Anwar had led the constitutional court court comprising nine judges that oversaw the controversial ruling regarding the age limit of presidential and vice-presidential candidates. The panel’s verdict said Anwar – who is also Widodo’s brother-in-law – should have recused himself from the case given his conflict of interest.
Many legal experts and observers had described the court’s verdict as undemocratic. A public outcry following the ruling had also led to hopes that Anwar would be dismissed from his position.
While the panel ordered Anwar to step down from his position as Chief Justice, he can continue to serve as one of the court’s nine judges. Anwar must also recuse himself from any future election-related cases if there is a potential conflict of interest.
Jimly Asshiddiqie, who headed the panel, said that the investigation had also found that Anwar and the other judges had “collectively violated the constitutional judges’ ethical behaviour code”.
Political analyst Wasisto Raharjo Jati said that many people had been hoping that Anwar would be dismissed from his position.
In the event of another election-related ruling, there could have been a great conflict of interest if Anwar was involved, Wasisto said. “This would have been alarming for Indonesian democracy.”
On the ruling that allowed Gibran to run, the panel rightly pointed out it did not have the authority to overturn the decision, said Alexander R. Arifianto, a senior fellow with the S. Rajaratnam School of International Studies’ Indonesia programme.
Before last month’s ruling by the constitutional court, 36-year-old Gibran, the mayor of Surakarta city, did not meet the minimum age requirement of 40 years old to be eligible for the election.

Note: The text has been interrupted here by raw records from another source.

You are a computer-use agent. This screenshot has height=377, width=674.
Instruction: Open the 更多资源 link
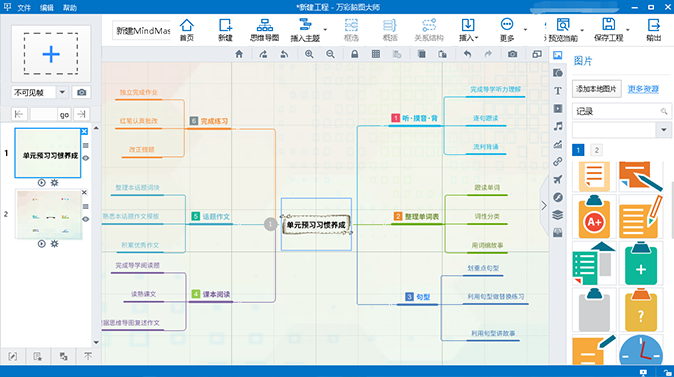click(x=643, y=89)
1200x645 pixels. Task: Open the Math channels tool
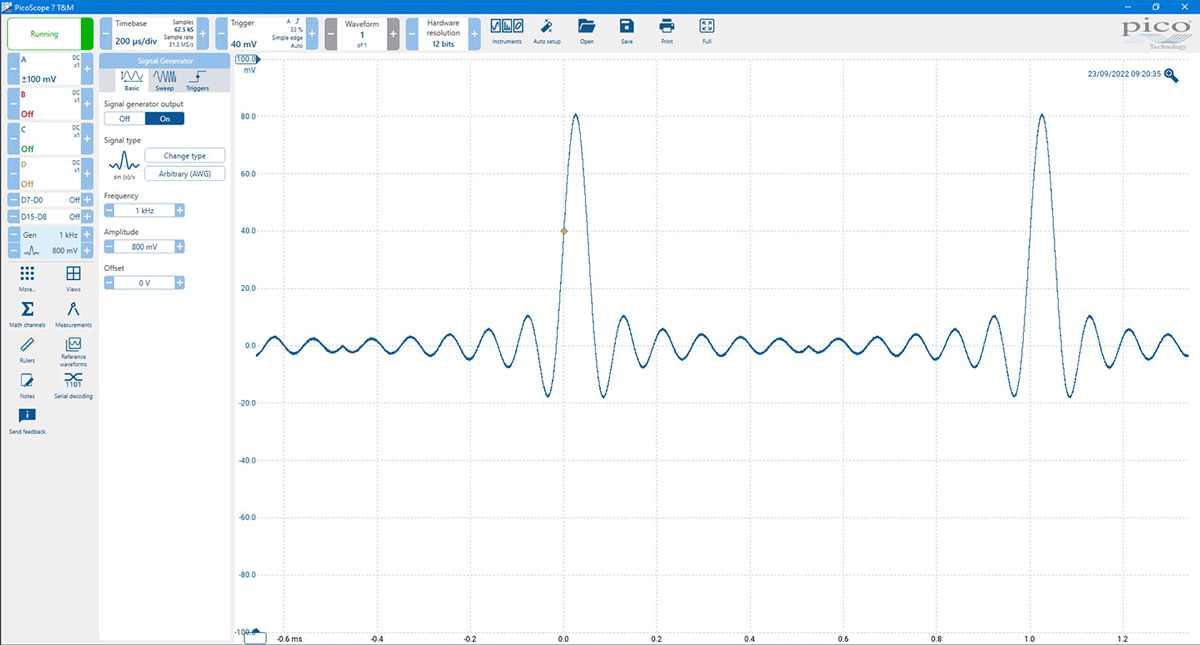27,312
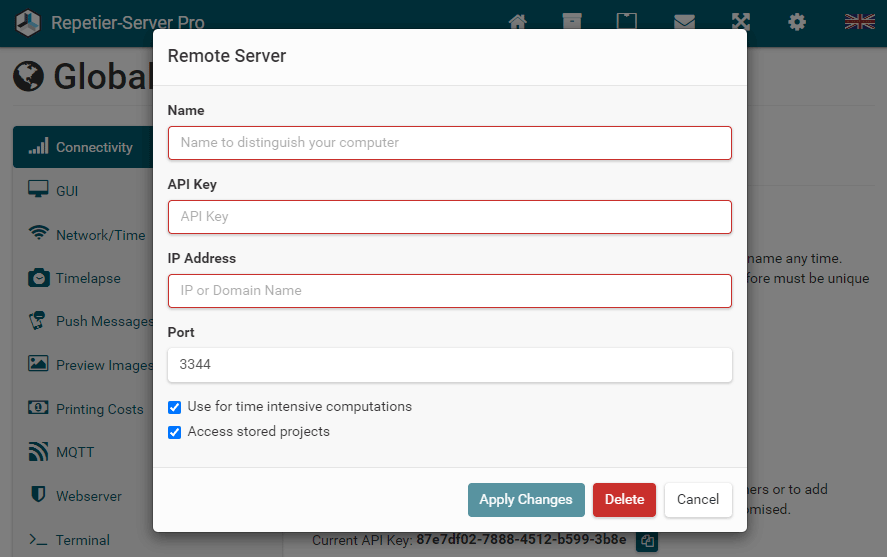Open the Connectivity settings tab
This screenshot has height=557, width=887.
click(83, 147)
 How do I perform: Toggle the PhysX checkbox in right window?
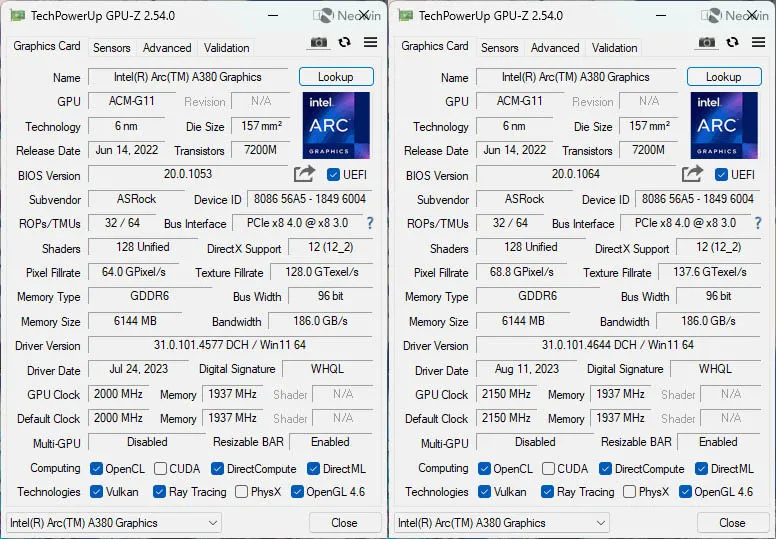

But the ruling made an exception for underage candidates who had served as “regional leaders”.
Gibran has signed on to run alongside defence minister Prabowo Subianto, who is making a third bid for the presidency.
Many see the team as a clear sign of Widodo’s support for Prabowo, and a snub to Widodo’s own ruling party, the Indonesian Democratic Party of Struggle (PDI-P), who has nominated former Central Java governor Ganjar Pranowo as their candidate.
For Prabowo, tapping on to Widodo’s large support base could boost his popularity. But the choice could also backfire on him if controversy over Gibran’s run further inflames public sentiment.
“The popularity of Prabowo and Gibran has definitely taken a hit given the accusations of a special favour done by Widodo and the Chief Justice,” said Arifianto, saying that the duo is seemingly keeping a low profile and hoping this issue will blow over.
The survey’s findings show some public dissatisfaction towards Widodo’s alleged attempts at intervention in the presidential race.
About 39.7 per cent of the survey participants said that Widodo played a role in influencing the court’s decision, and 23.3 per cent disagreed, while 37 per cent did not respond.
Ganjar and Prabowo have been neck-and-neck in surveys in recent months.
Widodo has declined to comment on the constitutional court’s decision and has said Gibran made the decision to run on his own accord. Last week, he hosted a luncheon with the three presidential candidates, in a bid to highlight his impartiality over the election.
But analysts said Widodo’s gesture was superficial, given the controversy he is facing for prioritising his ambition to establish a political dynasty.
“The situation has not been so great for [Widodo] as of late … he has been receiving a lot of vocal criticism from his critics,” Wasisto said. “But he is choosing to not comment on it, as he wants to show he is focused on neutrality.”